Rakija. A spirit. Specifically, a fruit brandy, popular in the Balkans that is typically made from grapes or plums. Most rakijas average at 40% alcohol. The most well known Croatian rakija would have to be the “Sljivovica” which basically means ‘plum drink,’ as it is derived from plums.
Other country versions and comparisons can be found in Macedonia’s Mastika, a drink made from mastic, which is the natural resin of a small Mediterranean tree; Turkey’s closely named Raki, also composed of grapes but with a touch of anise; and Greece’s Ouzo, made of similar ingredients with the additions of various other herbs and berries.
But enough on the crash course of alcohol in Mediterranean Europe. I grew up with this stuff all around me – and as is usual, when that happens, it’s not very interesting to you. People around you, friends and those who don’t share your similar background, freak out that your parents have this drink, let alone would let you have a sip of it… and you’re 14. But that’s the relaxed European standard. That’s the way it was done. It is done.
I drink alcohol now, but this stuff is strong. I have it on special occasions. I ‘cheers’d to it with my parents the morning of my wedding day. I’ve had it on many other special occasions, not questioning whether I should or not, because it is ‘a special day.’ You don’t decline rakija for a big event. That’s like telling the person serving you that you will not accept happiness. It’s like ‘what now?’
I’ve also learnt that you can’t just have ANY homemade rakija. Yes, it can be homemade, and most of it that I’ve tried has been just that. But homemade doesn’t necessarily mean it’s better than store-bought ones. Homemade ones can be burnt in the distilling process, burning your throat as you drink it on the ‘X,’ and others load it with sugar. You gotta know your supplier, you know ?
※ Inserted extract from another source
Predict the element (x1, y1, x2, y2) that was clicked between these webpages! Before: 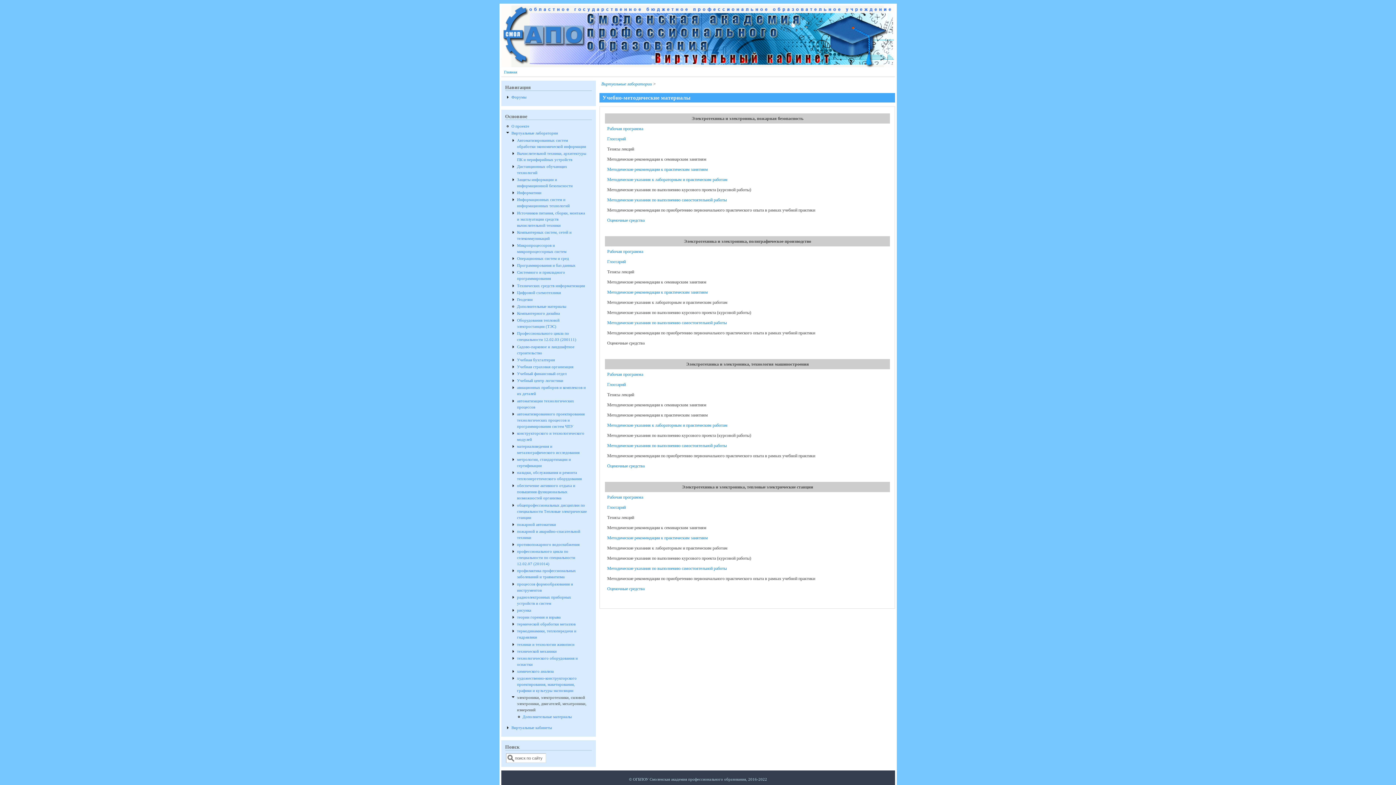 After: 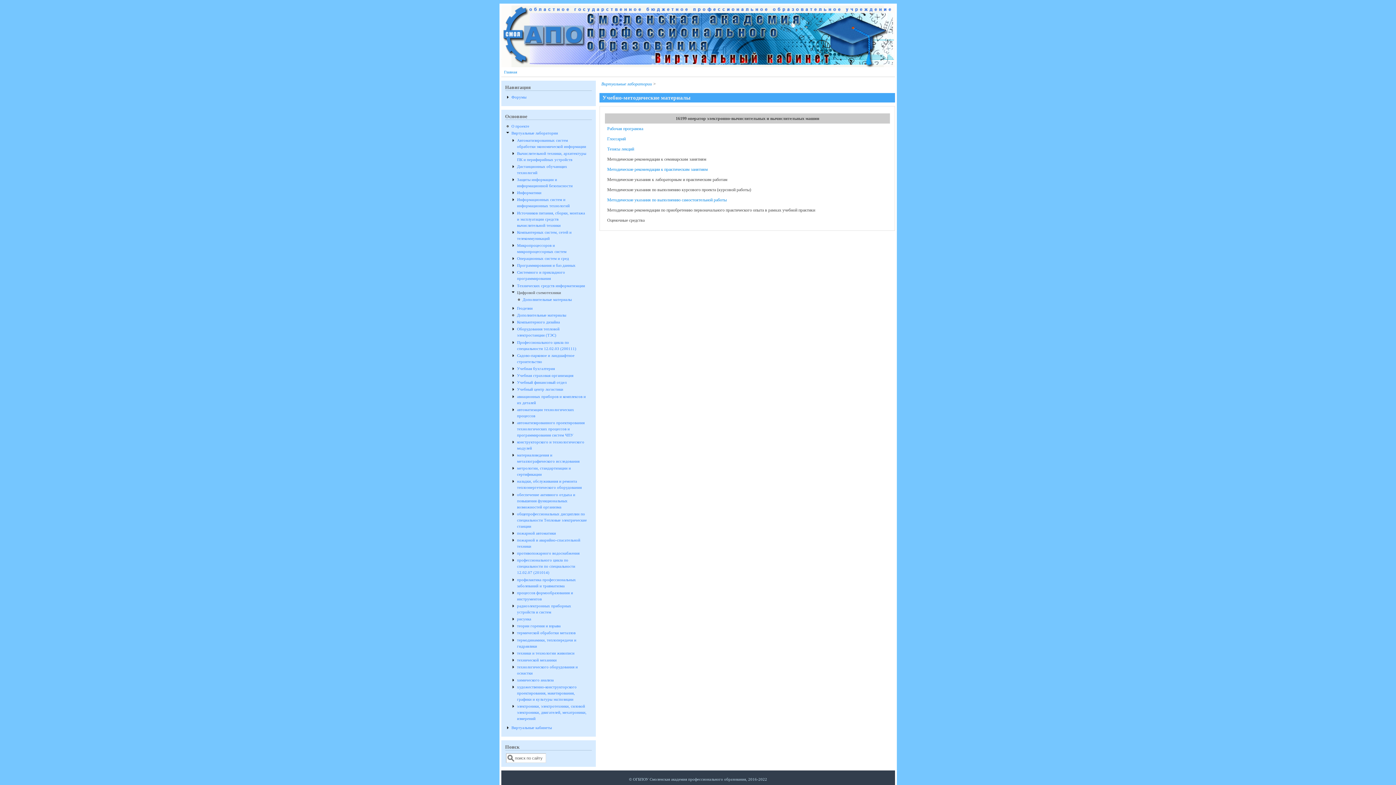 Action: label: Цифровой схемотехники bbox: (517, 290, 561, 294)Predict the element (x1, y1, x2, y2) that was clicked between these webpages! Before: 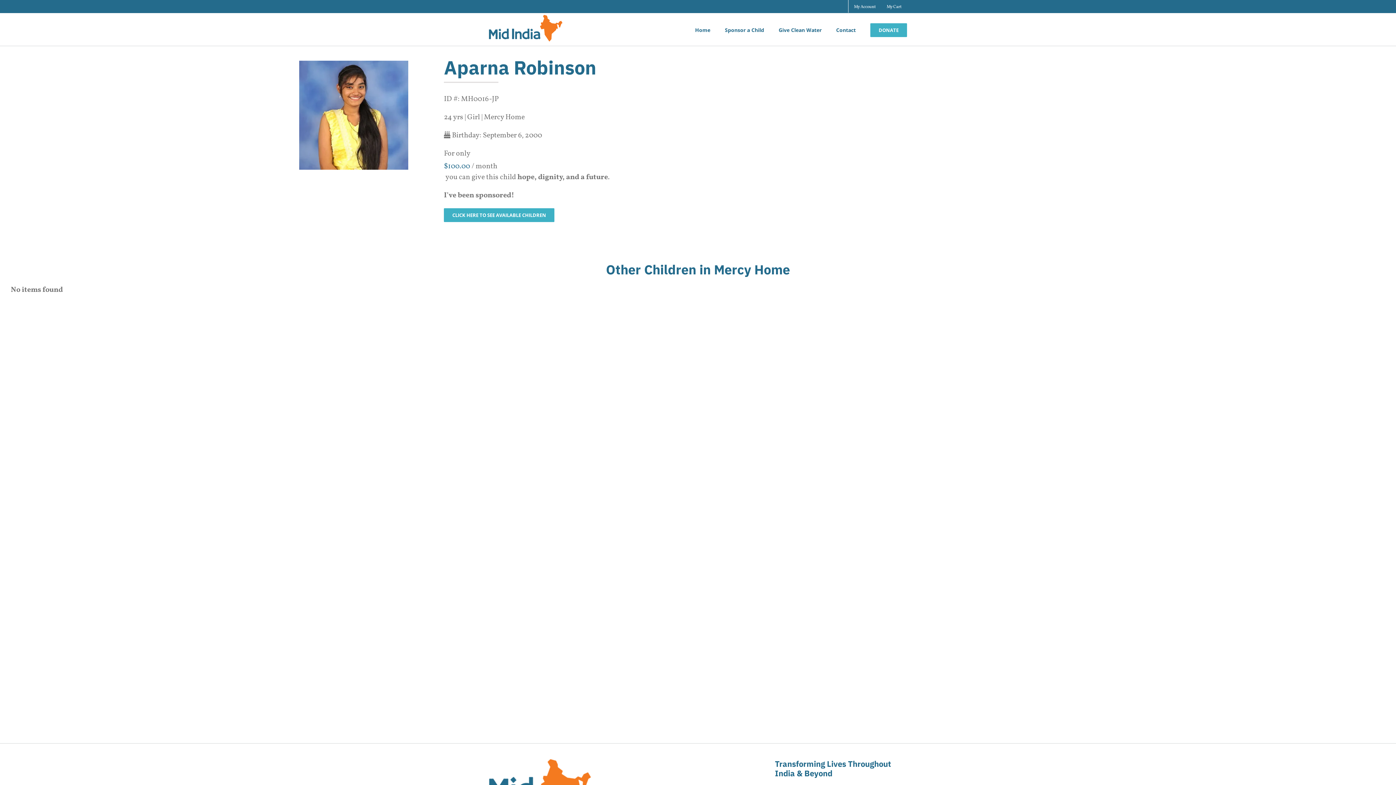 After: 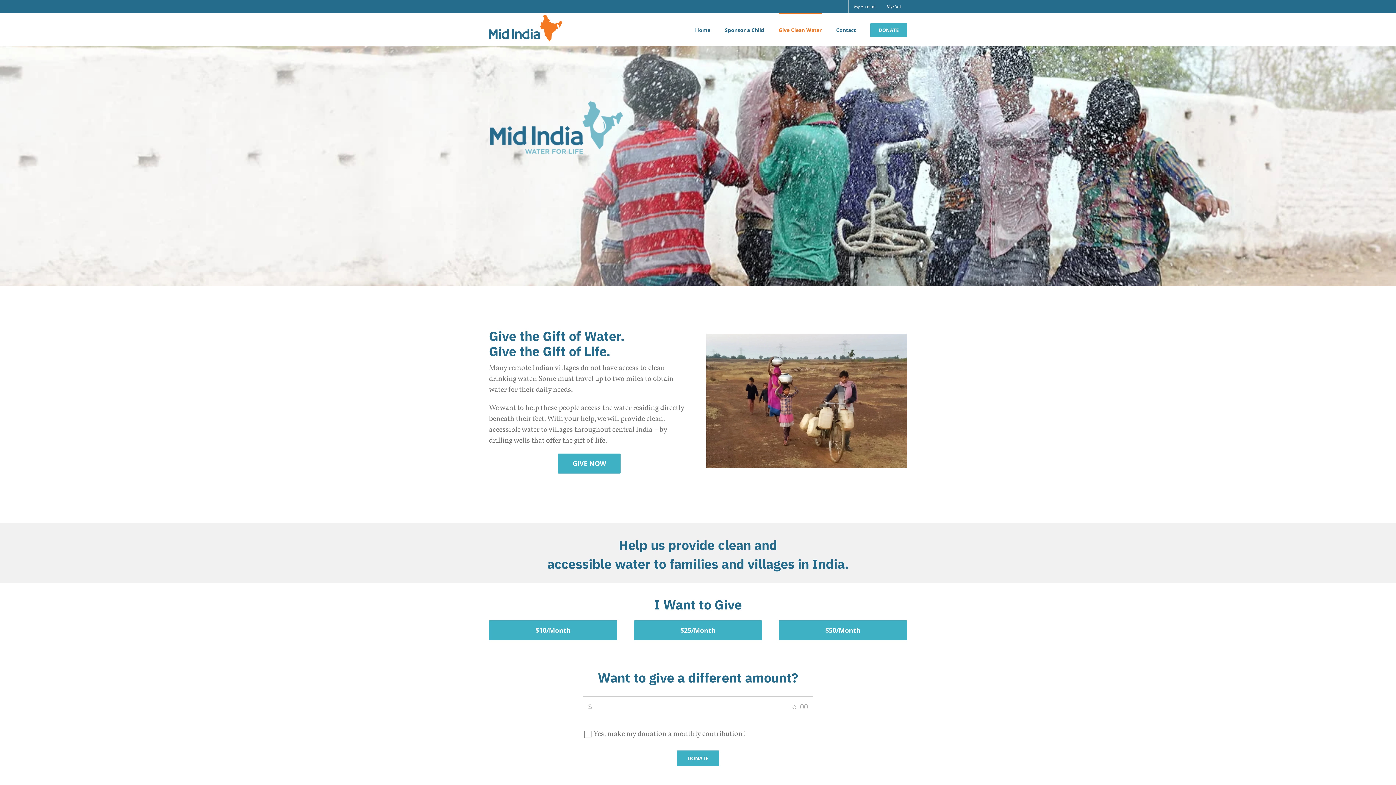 Action: label: Give Clean Water bbox: (778, 13, 821, 45)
Hubbie decided we were having one together last night. As I’ve reiterated, this isn’t my drink of choice or something I have a lot of, despite it’s strong presence in my upbringing. But not one to say no to drinking in company (we are so bad) I agreed, and in response asked him “before, or after dinner?”
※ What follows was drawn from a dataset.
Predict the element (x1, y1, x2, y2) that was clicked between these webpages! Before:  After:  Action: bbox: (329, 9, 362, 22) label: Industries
It was to be before. But, being Winter, it was to be heated. You should really ALL try this at home:
First, get yourself some Rakija. Dan Murphy’s sells loads of brands, but I recommend a plum derivative.
Second, pour two shots of the spirit (for two people) into a little pot and add about a teaspoon of sugar.
Third, bring to the boil, keeping a close eye on it. It’s meant to boil and bubble and foam, rising to the top. You can turn it off as it rises, or you can lift the pot up, letting the bubbles subside, and then return the pot to the heat, letting it rise again, doing this about 3 times.
The rakija can’t burn you, even when it’s this hot. The worst that will happen is like me, you will be fearful of it burning you, and in going to slowly and tentatively take a sip of the hot drink, you will in your mouth inhalation actually breathe in more fumes than necessary and cough like a dickhead. That is all.
This warm drink, is amazing. I think alongside my regular red, it will be my ‘occasional’ (it is 40% after all) drink of choice in these cold months.
I’m grateful that after all this time, I am rediscovering a drink I have had alongside me this whole time, and appreciating its qualities in a completely new way. It’s like discovering treasure. I am that friend now: ‘what? You have rakija? Get out!’